Zweitens habe das Gericht die Voraussetzungen, unter denen die Nichtigerklärung einer auf einer angeblich falschen Rechtsgrundlage erlassenen Maßnahme gerechtfertigt sei, rechtsfehlerhaft ausgelegt. Insbesondere schließe der angeblich fehlende "Montagevorgang" nicht aus, dass die angefochtene Verordnung als auf der Grundlage von Art. 13 Abs. 1 der Grundverordnung wirksam erlassen angesehen werden könne.
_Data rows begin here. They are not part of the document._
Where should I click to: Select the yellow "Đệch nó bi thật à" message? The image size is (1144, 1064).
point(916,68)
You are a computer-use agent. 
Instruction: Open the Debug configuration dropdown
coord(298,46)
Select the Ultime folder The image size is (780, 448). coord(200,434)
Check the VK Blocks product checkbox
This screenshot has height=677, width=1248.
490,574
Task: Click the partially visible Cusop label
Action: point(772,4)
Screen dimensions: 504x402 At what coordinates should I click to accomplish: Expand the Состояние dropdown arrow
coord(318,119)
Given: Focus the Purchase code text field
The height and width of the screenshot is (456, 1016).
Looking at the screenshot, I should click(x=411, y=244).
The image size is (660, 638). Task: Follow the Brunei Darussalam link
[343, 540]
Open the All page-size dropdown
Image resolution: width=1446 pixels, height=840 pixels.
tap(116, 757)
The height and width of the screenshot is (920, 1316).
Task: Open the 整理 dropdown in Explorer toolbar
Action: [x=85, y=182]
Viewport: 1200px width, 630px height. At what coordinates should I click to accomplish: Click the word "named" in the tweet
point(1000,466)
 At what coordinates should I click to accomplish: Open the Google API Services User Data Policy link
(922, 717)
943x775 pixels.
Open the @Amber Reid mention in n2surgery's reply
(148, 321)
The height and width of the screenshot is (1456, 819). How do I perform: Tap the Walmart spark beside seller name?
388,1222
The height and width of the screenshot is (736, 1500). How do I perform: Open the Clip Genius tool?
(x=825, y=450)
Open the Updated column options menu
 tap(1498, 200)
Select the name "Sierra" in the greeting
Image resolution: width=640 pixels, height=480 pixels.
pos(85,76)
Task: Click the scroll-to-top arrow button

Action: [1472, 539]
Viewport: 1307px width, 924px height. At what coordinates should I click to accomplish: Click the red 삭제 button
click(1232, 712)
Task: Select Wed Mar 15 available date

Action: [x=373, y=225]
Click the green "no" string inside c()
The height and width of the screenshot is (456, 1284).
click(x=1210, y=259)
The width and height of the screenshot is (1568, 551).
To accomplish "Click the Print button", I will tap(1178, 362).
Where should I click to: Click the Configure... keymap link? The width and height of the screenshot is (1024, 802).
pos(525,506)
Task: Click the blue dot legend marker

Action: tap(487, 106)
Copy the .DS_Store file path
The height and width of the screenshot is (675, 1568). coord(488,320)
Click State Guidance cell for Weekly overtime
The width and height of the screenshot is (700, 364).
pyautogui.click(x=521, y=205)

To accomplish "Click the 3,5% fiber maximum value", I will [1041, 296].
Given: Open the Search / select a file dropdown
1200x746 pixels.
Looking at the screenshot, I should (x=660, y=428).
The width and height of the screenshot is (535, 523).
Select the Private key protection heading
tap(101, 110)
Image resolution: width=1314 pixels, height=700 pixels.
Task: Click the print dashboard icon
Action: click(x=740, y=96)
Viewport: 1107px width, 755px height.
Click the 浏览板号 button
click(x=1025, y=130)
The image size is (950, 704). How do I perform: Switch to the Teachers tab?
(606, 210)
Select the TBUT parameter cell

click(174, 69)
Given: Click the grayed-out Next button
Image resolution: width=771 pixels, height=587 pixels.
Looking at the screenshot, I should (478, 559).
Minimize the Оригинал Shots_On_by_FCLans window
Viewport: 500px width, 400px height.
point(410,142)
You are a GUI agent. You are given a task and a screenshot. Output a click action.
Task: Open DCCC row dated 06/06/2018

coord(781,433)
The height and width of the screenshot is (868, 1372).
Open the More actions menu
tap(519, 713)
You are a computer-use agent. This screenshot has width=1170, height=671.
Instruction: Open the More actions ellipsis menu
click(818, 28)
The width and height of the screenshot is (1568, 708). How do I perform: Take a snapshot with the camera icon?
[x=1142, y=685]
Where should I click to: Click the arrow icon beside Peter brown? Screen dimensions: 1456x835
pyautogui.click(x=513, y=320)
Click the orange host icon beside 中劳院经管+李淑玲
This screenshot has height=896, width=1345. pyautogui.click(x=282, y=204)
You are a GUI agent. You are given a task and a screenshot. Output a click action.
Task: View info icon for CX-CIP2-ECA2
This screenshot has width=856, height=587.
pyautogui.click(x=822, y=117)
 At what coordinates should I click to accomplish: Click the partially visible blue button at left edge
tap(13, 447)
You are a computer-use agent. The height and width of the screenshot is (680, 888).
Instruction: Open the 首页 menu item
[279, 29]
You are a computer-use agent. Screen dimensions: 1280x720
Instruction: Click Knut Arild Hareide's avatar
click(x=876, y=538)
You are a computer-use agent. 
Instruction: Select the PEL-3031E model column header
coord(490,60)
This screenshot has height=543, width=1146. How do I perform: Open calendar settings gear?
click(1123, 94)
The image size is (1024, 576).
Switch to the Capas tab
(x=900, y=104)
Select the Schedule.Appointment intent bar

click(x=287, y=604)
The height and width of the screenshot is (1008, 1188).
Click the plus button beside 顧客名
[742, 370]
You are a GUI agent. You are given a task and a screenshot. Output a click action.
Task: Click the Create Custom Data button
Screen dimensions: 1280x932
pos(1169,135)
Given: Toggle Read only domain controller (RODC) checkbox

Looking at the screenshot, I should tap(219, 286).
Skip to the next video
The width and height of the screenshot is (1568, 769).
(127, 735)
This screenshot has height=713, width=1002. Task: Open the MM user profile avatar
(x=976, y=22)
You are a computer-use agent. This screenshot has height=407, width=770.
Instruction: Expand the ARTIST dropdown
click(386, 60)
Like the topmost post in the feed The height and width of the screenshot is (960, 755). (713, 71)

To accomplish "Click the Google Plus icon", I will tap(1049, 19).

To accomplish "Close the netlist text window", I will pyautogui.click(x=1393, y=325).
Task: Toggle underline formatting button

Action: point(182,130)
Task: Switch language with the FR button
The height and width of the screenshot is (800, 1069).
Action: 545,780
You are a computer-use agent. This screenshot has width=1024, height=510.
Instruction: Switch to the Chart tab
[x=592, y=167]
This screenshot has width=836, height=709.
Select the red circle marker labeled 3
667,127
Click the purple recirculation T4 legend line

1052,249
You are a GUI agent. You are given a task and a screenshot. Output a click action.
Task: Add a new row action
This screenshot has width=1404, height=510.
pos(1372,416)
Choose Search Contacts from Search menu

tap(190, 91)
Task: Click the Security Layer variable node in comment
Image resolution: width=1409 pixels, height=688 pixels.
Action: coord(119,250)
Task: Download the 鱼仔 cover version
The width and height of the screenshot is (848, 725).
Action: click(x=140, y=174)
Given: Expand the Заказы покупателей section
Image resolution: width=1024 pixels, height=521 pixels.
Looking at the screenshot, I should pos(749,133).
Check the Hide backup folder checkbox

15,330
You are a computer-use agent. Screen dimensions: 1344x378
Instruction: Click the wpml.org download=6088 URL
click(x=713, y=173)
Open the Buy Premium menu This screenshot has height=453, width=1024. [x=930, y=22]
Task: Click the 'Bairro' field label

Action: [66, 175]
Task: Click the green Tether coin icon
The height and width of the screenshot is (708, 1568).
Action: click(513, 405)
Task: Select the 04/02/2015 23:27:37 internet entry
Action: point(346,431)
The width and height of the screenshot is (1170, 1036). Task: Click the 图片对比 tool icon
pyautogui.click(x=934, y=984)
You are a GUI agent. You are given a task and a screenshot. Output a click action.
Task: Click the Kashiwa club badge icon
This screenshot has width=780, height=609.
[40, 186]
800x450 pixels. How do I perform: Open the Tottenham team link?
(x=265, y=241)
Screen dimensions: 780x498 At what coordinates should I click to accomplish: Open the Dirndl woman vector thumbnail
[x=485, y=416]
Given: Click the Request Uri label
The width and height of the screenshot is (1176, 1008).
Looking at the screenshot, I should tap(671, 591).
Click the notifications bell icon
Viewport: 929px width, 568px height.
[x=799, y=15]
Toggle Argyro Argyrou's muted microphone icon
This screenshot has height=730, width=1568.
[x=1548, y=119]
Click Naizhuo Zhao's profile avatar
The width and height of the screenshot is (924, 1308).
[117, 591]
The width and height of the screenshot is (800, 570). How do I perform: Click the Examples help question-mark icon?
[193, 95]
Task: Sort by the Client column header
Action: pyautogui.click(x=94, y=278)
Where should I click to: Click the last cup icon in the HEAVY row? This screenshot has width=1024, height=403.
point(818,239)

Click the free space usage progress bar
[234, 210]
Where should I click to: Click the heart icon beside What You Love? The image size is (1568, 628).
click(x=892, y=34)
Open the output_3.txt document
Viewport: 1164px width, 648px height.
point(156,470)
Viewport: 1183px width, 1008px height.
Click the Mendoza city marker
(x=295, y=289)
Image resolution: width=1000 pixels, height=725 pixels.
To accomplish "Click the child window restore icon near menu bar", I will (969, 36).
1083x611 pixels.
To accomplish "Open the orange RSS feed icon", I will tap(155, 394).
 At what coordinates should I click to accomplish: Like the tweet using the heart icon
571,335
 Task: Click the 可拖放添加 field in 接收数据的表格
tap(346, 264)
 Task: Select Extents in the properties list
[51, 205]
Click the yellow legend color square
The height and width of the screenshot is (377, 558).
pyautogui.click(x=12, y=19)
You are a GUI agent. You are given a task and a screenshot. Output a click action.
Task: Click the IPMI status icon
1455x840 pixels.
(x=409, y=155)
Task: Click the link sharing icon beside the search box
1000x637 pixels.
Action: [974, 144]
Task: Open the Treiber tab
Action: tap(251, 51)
Das Gericht habe es jedoch fälschlicherweise unterlassen, eine solche Beurteilung vorzunehmen. Das Fehlen einer solchen zusätzlichen Beurteilung stehe im Widerspruch zu den Feststellungen in anderen Teilen des Urteils, in denen das Gericht zu Recht angenommen habe, dass die Umgehung nach der Grundverordnung Montagevorgänge "umfasse", aber diesen nicht gleichzusetzen sei. Folglich könne das Fehlen eines "Montagevorgangs" das Vorliegen einer Umgehungspraxis nicht ausschließen.